Saved data entries:
Content starts

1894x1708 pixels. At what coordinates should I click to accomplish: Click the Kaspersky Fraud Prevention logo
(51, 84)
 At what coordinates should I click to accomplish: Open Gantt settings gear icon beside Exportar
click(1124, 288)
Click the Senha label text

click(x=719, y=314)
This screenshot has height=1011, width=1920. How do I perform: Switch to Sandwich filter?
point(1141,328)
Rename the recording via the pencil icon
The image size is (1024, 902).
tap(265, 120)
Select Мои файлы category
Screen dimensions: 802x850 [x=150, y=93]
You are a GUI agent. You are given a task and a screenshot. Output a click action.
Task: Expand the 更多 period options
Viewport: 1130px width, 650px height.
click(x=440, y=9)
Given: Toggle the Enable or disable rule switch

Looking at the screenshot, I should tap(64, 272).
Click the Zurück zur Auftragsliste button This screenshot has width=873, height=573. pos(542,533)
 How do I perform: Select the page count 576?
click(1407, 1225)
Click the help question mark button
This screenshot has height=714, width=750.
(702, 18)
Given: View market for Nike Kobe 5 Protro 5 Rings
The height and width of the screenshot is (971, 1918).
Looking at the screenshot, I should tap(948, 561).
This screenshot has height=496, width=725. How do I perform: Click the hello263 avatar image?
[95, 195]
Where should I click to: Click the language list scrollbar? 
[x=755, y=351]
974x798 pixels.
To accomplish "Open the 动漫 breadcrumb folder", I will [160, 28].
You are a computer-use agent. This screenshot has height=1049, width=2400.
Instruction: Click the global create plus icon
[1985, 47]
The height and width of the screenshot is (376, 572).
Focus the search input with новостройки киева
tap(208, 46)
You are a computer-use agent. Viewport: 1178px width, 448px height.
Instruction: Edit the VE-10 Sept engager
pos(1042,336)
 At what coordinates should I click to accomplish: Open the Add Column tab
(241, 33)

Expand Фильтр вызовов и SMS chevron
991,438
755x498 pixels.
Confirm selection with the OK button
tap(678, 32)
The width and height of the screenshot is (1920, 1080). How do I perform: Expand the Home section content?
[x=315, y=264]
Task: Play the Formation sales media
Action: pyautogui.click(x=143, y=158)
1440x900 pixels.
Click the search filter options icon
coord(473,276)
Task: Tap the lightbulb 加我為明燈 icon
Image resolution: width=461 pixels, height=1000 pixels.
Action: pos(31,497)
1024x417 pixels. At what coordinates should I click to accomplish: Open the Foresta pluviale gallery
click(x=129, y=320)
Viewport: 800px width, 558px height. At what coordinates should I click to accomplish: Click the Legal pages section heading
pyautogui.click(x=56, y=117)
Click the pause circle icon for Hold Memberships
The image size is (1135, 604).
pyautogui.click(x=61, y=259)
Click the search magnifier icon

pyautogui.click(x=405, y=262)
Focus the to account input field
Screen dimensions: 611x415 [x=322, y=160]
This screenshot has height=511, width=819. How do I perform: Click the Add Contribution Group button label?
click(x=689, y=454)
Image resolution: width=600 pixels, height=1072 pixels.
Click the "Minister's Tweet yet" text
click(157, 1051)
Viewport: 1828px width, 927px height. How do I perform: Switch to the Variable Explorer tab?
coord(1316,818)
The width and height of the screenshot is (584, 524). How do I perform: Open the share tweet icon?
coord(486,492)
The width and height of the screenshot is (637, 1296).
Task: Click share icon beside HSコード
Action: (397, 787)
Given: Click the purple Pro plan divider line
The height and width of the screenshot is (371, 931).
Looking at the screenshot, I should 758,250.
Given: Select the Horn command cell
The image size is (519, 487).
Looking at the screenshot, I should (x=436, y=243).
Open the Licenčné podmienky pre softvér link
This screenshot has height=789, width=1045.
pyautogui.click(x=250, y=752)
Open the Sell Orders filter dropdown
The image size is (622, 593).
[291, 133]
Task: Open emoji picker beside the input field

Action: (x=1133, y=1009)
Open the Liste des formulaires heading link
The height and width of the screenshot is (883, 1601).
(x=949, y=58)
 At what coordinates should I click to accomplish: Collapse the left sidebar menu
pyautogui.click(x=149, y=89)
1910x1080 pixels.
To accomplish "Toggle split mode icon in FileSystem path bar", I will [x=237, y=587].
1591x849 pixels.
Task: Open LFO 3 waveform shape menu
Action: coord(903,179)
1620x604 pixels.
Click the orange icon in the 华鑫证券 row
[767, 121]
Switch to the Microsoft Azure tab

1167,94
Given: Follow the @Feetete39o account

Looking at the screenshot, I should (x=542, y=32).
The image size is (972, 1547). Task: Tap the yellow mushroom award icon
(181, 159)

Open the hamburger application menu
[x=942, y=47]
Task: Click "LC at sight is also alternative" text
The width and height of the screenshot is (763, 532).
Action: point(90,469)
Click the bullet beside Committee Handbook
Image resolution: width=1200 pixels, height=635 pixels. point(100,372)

Content ends

AIM OF THE TASK. Return each line in the records that holds the string "computer".

RESPONSE FOR THIS EXERCISE.
You are a computer-use agent. This screenshot has height=1049, width=2400.
You are a computer-use agent. Viewport: 1178px width, 448px height.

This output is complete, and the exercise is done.